Collection entries

· · · ·

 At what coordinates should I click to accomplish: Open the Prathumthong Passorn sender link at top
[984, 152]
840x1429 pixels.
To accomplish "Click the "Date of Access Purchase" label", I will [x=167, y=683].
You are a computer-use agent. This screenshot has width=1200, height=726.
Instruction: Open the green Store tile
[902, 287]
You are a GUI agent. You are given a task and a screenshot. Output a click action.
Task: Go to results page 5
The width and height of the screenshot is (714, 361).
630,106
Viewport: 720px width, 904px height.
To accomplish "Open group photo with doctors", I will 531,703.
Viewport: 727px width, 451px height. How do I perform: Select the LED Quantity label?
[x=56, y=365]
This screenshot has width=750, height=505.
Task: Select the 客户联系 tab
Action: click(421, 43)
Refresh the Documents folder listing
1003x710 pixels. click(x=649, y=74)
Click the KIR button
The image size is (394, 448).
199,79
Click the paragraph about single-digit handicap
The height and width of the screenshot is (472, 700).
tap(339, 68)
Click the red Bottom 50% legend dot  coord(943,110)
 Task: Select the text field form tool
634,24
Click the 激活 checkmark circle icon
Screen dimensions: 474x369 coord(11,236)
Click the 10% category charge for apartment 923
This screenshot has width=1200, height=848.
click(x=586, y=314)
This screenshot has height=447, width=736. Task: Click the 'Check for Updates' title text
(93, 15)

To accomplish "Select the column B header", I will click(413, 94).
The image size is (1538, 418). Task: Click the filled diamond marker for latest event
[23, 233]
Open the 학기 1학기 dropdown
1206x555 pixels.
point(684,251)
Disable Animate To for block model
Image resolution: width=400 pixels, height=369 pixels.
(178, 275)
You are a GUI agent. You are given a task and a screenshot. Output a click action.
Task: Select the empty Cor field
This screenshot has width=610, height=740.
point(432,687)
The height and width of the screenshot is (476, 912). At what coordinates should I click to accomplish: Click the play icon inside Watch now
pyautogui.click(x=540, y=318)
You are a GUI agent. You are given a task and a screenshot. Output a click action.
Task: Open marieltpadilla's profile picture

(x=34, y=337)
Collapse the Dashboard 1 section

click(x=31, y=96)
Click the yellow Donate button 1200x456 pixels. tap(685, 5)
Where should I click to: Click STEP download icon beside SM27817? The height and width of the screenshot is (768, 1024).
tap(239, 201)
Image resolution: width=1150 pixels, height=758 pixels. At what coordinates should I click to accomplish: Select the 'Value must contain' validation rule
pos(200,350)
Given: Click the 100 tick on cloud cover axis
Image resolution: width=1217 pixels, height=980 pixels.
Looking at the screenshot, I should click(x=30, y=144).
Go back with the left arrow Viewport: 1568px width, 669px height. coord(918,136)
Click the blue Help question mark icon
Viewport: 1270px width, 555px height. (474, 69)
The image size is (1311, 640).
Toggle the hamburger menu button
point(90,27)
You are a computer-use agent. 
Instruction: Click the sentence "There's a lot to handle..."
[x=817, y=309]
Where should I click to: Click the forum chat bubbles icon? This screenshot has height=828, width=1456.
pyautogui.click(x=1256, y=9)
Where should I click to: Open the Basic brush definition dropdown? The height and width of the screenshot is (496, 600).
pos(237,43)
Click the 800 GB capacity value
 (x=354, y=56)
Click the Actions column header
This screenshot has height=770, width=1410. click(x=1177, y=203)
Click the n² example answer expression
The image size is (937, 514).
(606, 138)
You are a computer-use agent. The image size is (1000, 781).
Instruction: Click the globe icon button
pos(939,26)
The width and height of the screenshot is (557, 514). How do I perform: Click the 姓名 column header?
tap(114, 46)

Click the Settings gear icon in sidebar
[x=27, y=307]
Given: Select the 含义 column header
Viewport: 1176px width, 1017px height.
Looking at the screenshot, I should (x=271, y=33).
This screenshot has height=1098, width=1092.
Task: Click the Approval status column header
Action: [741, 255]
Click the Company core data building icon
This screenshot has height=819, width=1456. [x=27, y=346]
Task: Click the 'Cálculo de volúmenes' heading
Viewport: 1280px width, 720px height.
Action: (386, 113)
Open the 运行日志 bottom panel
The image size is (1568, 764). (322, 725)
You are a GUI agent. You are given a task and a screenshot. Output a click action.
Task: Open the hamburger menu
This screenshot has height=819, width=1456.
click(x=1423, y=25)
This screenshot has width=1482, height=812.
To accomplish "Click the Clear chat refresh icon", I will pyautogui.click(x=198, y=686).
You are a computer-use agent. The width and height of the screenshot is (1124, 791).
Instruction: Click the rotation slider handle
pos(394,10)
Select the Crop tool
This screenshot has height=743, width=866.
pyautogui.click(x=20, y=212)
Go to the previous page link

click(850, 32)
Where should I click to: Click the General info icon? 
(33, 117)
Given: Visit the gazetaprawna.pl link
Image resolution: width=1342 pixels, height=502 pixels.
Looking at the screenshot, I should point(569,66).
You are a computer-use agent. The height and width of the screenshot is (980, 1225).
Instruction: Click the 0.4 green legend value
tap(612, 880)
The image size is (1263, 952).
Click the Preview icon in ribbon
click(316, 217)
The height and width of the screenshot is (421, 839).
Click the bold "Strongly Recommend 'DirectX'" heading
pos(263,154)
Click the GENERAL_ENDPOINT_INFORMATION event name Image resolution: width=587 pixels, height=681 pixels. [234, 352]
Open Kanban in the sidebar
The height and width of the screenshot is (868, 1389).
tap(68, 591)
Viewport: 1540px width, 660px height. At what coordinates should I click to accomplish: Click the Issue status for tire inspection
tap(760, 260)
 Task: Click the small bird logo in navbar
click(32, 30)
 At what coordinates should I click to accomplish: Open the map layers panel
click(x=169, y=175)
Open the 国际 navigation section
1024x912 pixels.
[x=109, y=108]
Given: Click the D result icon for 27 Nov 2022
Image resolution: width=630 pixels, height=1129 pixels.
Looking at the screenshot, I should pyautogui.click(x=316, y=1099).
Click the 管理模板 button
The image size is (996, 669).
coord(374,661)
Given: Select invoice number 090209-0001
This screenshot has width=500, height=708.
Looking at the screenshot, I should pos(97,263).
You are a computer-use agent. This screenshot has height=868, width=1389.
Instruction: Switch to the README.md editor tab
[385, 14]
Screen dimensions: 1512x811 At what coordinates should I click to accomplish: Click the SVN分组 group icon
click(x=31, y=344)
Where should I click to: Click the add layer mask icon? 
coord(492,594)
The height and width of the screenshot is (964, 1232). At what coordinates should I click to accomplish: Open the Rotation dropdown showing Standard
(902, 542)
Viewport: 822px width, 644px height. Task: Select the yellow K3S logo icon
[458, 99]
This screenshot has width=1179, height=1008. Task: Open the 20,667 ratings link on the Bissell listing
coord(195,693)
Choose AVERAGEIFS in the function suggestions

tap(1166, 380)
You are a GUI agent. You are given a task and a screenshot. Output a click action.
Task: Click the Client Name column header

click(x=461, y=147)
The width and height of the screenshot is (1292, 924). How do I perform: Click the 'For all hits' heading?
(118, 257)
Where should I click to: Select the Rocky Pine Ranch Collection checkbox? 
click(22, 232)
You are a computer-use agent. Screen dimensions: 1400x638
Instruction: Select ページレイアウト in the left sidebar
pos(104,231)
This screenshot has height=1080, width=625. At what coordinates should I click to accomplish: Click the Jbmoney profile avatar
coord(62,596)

· · · ·

Show each line of the records above that contains the string "field".

Solution for this exercise:
 Task: Select the text field form tool
Task: Select the empty Cor field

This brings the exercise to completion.